◆ The task ◆
Go through the data below and report how many lines contain "column"; the reply holds only that number.

◆ Collected data entries ◆
↓

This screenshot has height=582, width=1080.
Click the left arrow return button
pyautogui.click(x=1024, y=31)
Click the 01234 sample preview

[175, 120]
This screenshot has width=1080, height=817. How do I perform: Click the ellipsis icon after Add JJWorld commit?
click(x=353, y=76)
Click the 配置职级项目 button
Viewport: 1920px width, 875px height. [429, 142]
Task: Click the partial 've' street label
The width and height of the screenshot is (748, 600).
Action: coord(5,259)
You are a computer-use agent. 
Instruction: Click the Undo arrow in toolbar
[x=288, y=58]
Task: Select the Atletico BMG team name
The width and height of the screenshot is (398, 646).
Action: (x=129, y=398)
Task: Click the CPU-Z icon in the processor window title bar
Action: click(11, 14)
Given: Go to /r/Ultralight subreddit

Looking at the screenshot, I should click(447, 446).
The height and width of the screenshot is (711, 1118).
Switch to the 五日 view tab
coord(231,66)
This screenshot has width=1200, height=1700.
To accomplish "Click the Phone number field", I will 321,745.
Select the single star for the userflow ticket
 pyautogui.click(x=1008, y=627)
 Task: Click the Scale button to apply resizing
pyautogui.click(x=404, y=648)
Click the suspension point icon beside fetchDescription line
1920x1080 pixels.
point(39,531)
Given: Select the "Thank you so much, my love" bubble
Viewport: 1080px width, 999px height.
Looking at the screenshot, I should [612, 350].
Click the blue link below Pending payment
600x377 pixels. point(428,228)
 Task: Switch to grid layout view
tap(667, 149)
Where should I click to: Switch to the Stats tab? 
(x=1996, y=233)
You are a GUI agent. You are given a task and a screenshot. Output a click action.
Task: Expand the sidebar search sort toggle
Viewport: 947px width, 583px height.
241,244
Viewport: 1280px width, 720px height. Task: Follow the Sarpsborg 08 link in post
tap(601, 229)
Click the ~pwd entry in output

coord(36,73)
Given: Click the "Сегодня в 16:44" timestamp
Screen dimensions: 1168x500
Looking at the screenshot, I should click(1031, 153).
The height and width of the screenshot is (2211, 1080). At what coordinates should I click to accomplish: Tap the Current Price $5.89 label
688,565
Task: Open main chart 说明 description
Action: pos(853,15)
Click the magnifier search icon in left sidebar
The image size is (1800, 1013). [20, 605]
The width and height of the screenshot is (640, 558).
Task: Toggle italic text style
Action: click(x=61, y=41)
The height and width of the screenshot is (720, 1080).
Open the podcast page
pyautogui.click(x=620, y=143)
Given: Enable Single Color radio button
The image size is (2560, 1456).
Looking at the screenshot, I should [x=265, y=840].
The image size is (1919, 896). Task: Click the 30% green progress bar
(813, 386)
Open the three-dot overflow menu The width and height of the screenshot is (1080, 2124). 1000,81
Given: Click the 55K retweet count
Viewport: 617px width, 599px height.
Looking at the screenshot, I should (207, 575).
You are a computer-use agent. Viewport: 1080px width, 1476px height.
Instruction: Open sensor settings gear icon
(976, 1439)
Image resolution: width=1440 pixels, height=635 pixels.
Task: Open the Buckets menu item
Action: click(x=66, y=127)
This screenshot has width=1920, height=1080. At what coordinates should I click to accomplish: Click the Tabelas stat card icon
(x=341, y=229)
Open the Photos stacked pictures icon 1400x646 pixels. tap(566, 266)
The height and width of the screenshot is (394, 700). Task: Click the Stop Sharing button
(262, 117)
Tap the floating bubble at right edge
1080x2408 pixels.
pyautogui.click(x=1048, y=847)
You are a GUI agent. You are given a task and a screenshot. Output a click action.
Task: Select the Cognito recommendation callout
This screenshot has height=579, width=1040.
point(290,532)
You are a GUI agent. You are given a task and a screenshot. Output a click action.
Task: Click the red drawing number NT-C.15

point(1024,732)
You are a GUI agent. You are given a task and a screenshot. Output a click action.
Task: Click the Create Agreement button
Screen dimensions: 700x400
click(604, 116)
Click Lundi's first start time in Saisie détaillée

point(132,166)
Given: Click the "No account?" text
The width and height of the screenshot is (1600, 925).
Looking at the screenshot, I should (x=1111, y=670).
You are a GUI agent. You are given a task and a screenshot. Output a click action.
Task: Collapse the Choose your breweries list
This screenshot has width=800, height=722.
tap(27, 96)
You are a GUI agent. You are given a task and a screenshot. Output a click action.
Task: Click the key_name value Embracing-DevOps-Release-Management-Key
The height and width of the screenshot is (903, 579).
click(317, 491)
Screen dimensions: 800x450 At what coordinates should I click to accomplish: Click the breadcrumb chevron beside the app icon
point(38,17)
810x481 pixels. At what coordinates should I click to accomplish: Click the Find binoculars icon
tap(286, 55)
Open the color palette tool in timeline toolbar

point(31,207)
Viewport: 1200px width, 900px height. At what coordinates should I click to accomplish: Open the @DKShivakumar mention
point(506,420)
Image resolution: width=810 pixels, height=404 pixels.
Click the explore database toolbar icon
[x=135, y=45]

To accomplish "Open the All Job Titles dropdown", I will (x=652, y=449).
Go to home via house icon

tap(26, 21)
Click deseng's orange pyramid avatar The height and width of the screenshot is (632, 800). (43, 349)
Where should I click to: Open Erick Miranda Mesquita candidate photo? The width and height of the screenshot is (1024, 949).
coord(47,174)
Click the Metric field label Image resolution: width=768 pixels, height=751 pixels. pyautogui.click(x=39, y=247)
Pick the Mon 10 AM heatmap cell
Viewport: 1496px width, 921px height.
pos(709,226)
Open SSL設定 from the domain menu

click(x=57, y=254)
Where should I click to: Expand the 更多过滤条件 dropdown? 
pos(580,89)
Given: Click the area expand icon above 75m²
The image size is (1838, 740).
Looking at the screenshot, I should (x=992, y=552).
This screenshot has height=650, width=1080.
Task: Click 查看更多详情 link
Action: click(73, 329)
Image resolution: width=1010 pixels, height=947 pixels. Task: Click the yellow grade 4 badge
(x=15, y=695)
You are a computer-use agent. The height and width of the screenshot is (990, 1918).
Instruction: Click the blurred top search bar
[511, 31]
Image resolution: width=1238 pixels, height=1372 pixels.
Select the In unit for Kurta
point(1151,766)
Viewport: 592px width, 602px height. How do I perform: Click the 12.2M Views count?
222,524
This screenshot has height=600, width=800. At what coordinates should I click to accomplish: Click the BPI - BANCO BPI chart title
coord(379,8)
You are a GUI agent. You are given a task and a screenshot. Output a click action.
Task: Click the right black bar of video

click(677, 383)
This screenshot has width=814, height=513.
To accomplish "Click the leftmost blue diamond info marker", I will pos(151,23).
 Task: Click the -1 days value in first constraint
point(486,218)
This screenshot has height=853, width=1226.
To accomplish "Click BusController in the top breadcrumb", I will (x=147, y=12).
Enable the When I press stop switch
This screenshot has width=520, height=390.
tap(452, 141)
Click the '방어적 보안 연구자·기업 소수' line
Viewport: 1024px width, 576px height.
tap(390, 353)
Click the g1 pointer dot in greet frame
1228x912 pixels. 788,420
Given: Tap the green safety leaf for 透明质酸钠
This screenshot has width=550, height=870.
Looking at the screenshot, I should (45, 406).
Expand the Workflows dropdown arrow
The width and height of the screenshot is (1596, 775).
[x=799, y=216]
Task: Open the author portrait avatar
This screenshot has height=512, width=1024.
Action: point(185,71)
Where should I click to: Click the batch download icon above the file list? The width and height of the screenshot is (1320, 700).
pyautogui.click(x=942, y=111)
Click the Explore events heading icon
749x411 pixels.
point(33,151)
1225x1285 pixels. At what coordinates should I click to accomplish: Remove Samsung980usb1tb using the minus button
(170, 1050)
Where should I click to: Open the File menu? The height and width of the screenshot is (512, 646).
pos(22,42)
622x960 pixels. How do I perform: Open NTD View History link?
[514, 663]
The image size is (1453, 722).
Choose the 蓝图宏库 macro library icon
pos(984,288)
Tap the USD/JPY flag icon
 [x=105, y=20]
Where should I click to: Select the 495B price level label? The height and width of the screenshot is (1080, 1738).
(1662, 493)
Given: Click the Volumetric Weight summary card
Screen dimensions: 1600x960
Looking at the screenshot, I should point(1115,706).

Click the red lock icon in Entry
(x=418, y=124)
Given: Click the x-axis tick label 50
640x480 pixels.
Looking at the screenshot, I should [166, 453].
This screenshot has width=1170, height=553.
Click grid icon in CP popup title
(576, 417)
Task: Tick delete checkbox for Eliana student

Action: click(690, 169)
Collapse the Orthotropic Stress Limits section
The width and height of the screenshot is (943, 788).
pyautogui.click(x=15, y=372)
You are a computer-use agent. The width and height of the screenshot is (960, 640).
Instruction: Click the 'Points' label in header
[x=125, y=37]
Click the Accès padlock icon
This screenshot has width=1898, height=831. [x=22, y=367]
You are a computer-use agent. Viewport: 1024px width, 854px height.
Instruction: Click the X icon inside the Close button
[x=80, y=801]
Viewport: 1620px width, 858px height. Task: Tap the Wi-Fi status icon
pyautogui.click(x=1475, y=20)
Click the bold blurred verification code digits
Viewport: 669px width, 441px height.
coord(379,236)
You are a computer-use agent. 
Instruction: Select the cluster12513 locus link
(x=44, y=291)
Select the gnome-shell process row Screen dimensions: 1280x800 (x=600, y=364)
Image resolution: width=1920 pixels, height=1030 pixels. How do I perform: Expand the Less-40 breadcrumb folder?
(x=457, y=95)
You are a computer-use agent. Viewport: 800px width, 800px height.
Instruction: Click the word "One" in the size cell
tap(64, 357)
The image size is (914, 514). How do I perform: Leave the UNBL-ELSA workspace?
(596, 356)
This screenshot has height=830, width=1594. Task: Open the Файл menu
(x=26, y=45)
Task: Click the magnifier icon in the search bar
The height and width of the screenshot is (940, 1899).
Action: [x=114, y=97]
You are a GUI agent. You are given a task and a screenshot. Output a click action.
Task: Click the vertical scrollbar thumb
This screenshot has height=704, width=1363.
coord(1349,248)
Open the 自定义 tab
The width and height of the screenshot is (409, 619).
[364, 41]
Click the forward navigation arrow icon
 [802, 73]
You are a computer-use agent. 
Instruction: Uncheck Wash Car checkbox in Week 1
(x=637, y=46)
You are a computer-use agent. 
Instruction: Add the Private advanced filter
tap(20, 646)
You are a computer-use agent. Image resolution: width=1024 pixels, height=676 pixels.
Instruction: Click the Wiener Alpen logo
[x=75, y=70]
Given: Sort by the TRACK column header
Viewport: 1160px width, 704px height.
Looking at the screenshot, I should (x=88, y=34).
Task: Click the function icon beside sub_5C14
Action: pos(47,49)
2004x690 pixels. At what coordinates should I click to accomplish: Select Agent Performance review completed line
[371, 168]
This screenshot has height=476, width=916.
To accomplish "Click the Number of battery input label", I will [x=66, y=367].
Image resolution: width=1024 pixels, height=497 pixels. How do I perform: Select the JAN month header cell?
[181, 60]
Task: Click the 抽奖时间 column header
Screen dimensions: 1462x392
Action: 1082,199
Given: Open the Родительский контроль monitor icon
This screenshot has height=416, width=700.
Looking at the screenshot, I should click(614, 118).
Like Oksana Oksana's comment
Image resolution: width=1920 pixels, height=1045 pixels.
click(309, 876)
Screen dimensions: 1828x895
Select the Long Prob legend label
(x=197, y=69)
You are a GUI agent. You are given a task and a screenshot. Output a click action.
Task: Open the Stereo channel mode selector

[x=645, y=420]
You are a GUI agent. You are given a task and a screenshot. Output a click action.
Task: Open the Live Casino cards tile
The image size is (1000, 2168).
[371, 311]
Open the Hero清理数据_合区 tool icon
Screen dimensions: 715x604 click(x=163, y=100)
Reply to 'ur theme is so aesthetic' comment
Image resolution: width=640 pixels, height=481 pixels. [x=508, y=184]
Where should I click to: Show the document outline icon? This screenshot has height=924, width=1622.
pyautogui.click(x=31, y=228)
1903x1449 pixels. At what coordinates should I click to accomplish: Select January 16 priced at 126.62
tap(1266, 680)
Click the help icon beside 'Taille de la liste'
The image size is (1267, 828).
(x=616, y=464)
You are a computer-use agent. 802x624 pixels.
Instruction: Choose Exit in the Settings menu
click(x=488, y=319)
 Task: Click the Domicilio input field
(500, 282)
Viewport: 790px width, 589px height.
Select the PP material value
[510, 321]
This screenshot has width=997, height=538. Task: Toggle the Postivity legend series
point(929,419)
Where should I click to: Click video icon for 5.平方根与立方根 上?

↑

◆ Reply ◆
2